Do Individuals Over 50 Have Specific Treatment Needs?
Do individuals over the age of 50 years have specific needs in substance abuse treatment? The answer is yes and in getting the right treatment, age does matter. Older adults have distinct physical, psychological, emotional, and spiritual needs that might require specific care in substance abuse treatment.
Older adults have physical health issues that might need attention in treatment. There can be issues with heart difficulties, lack of mobility, visual or auditory impairments, chronic pain, respiratory problems, or auto-immune deficiencies such as lupus or rheumatoid arthritis. Older adults can also have cognitive impairments where their mental acuity is not as good as a younger individual. Other considerations include nutrition and medication management.
Family issues may or may not be a consideration in treatment, as there could be fewer family members that need to be involved in the treatment program. Many older adults experience social isolation as friends pass away or there is an overall reduction of social activities. In addition, some older individuals may not have job-related issues as they might be retired. Many older adults may experience the shame of addiction and subsequent recovery, as there might be an overall feeling of, at that age they should know better.
Treatment for older adults should encompass an individual assessment based on a thorough medical, psychological, and social history. Also, there should be an assessment for any co-occurring disorders such as substance abuse and anxiety or depression, as some older adults may abuse drugs or alcohol to counter the effects of these symptoms or they can use alcohol to counter the effects of certain medications.

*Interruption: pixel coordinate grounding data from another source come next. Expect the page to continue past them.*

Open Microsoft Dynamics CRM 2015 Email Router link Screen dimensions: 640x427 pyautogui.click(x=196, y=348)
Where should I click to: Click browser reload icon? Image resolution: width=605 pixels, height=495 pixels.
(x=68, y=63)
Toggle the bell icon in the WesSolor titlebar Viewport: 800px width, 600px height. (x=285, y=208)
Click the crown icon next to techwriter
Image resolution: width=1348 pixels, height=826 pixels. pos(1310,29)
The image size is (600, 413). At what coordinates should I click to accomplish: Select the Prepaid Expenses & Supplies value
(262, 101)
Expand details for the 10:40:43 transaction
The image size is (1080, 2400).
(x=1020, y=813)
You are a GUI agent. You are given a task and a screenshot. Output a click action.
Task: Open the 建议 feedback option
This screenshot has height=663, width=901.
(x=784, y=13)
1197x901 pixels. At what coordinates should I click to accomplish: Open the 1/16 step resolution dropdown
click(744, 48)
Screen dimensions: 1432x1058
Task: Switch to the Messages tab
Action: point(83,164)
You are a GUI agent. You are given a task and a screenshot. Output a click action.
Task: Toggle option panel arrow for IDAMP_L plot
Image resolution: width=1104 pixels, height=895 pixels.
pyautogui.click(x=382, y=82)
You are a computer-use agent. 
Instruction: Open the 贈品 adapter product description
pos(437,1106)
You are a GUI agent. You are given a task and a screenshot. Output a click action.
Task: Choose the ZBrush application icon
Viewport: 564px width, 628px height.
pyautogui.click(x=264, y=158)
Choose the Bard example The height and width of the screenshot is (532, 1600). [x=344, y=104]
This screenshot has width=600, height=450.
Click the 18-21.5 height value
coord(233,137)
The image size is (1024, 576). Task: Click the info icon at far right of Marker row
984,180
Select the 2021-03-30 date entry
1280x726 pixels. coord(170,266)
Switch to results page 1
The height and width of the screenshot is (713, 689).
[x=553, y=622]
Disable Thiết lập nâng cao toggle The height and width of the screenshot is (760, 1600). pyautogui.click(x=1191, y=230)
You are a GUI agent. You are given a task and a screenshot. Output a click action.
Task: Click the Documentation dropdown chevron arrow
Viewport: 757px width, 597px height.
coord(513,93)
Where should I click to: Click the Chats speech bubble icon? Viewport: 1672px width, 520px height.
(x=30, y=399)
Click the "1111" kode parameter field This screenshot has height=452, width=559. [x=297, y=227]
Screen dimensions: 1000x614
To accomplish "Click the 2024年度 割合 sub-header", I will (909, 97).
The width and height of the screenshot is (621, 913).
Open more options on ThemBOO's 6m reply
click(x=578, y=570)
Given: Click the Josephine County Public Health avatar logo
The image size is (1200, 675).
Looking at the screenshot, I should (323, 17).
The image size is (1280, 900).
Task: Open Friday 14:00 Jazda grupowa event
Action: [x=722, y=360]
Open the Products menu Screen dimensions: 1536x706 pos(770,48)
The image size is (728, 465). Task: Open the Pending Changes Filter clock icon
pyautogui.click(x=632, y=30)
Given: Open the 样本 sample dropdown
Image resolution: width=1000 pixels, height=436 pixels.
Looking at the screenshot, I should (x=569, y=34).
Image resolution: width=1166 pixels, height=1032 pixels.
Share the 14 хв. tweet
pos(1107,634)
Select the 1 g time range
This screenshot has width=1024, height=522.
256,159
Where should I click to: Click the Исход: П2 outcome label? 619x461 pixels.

Aging by itself can be difficult on many individuals and should be addressed in treatment. If detox is needed, this should only be done under strict medical supervision.
Once in treatment some individuals may find it difficult to adapt to the routine or the structure of inpatient care. Care should be provided, which takes into account age, gender, family history, and physical and psychological history. It might be possible in treatment for older adults to participate in group work or 12-step meetings with others in the same age range to build a community of care. Any person who has completed an inpatient treatment program should be provided continuation of care resources. Older adults might require special resources such as age-specific support groups, medical care, or finding community support.